Founded by King Dinis in 1290, Coimbra’s old university has the honour of being one of the oldest in Europe. It was originally founded in Lisbon before being transferred to Coimbra in 1537.
A number of university colleges were constructed during the course of the 16th century in an elevated position on a hill that slopes up out of the city, clustered around the 12th Century Cathedral of Santa Cruz.
The complex occupies a huge space within Coimbra and is a point of reference for locals and visitors alike. Renowned the world over both as a seat of learning and as a destination of architectural and historical significance, it is the focal point of many a sightseeing visit to this delightful city in north central Portugal.
Exploring the old university complex can take as long or as short a time as you wish. If you are in the city for just a day, do try to incorporate the university within your itinerary, and of course if you are in Coimbra for longer, it is a must-visit destination during your trip.
The university is entered via a 17th century iron gate, known as the Porta Ferrea, which opens up into a courtyard known as the scholars’ square, or the Paço das Escolas. The main buildings of the old university are located on the north side of the square, while the observatory is situated on the eastern flank and the university church to the west.
There are many sections of interest within the old university complex. The Biblioteca Joanina is one of the most fascinating. Built in the early 18th century at the instigation of King Joao V, it is a fine example of Baroque architecture and is the most famous library in Portugal. The museum houses over 250,000 books from the 12th to the 19th centuries, mostly dealing with law, theology and philosophy.
For those with an interest in military history, the Weapons Room, or Sala das Armas, is sure to be of great interest. Here in the royal wing of the Palace of Alcaçova is a display of weapons of the Royal Academic Guard. If you are lucky enough to visit during the time of a ceremonial occasion you will see them still in use today.
The Sala dos Capelos, or Grand Hall, was the original throne room of the Royal Palace. This is were most of the ceremonial activities take place, including the awarding of doctorates, the Rector’s investiture and the official opening of classes each year.
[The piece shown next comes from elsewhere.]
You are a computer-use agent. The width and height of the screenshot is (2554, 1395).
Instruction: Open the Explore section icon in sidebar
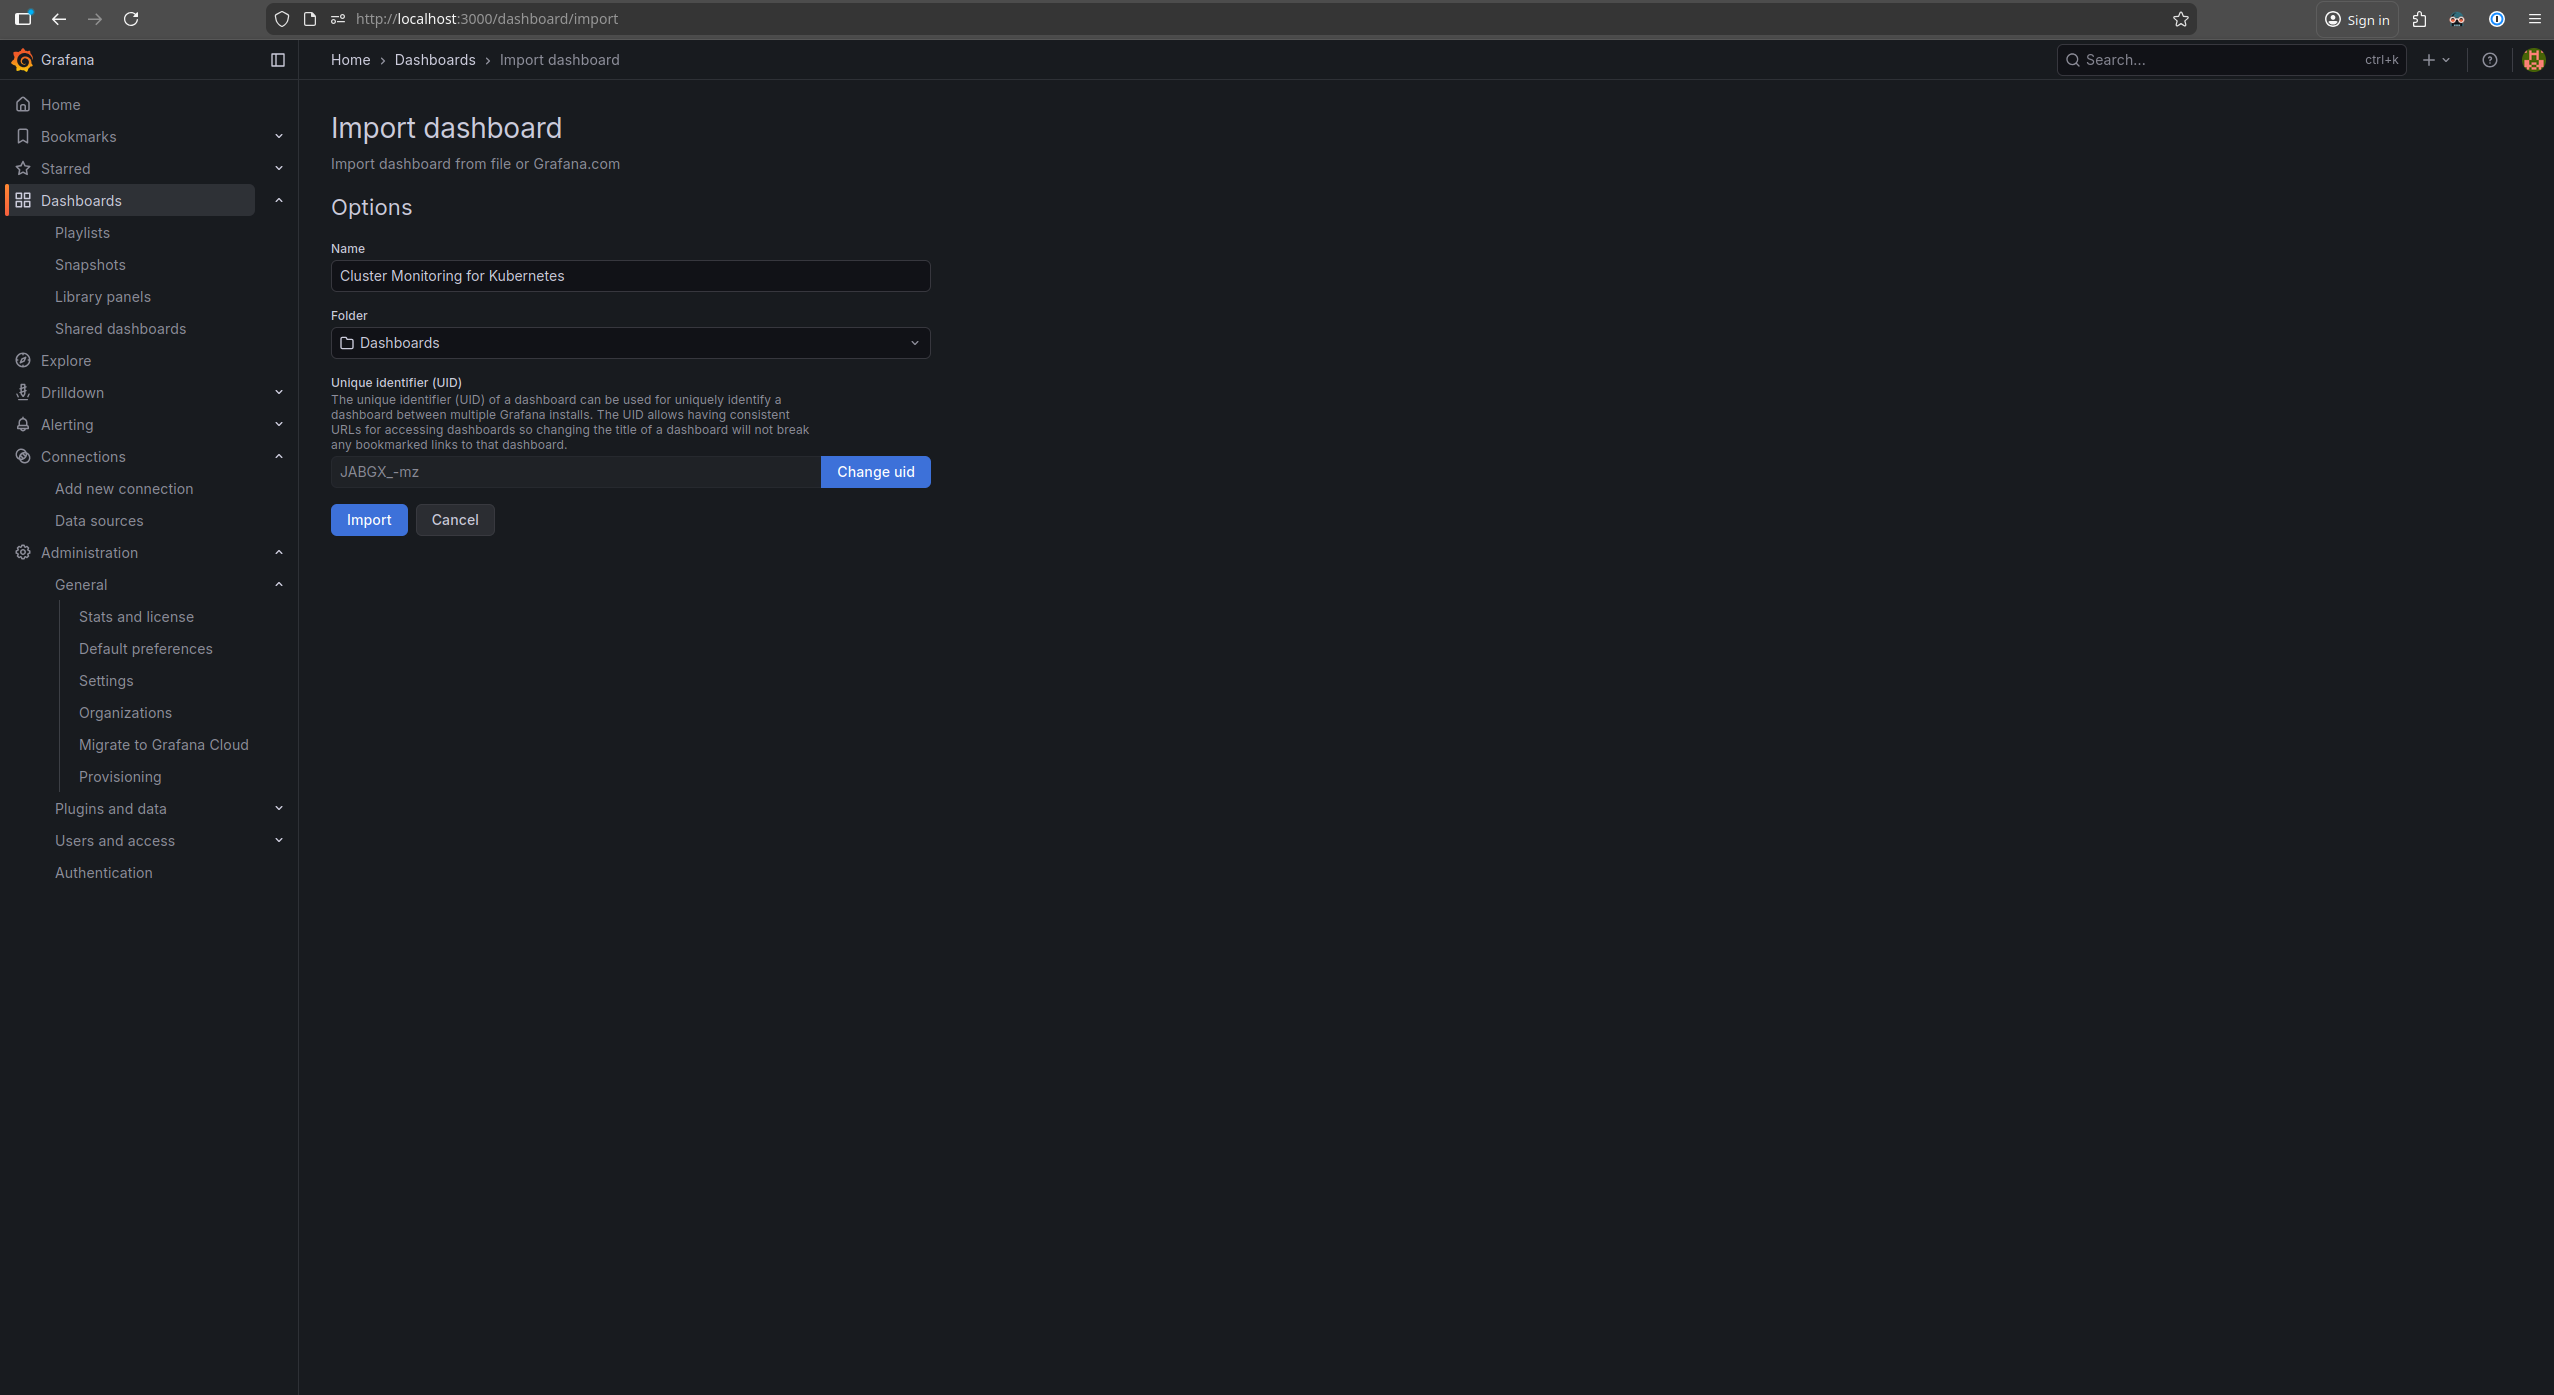pos(24,360)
Aside from its historical significance, the Sala dos Capelos is fascinating for its décor: paintings of the kings of Portugal; tiles from Lisbon; and a painted panelled ceiling dating back to 1655.
Other buildings of interest include the private exam room, where examinations were held up until the late 19th century, and St Michael’s Chapel, which is constructed in neoclassical style and adorned with some interesting Baroque and Mannerist touches.
Your visit to the old university in Coimbra will not be complete without seeing the Mediaeval and Academic Prison, where scholars and students convicted by the university’s own private court were detained.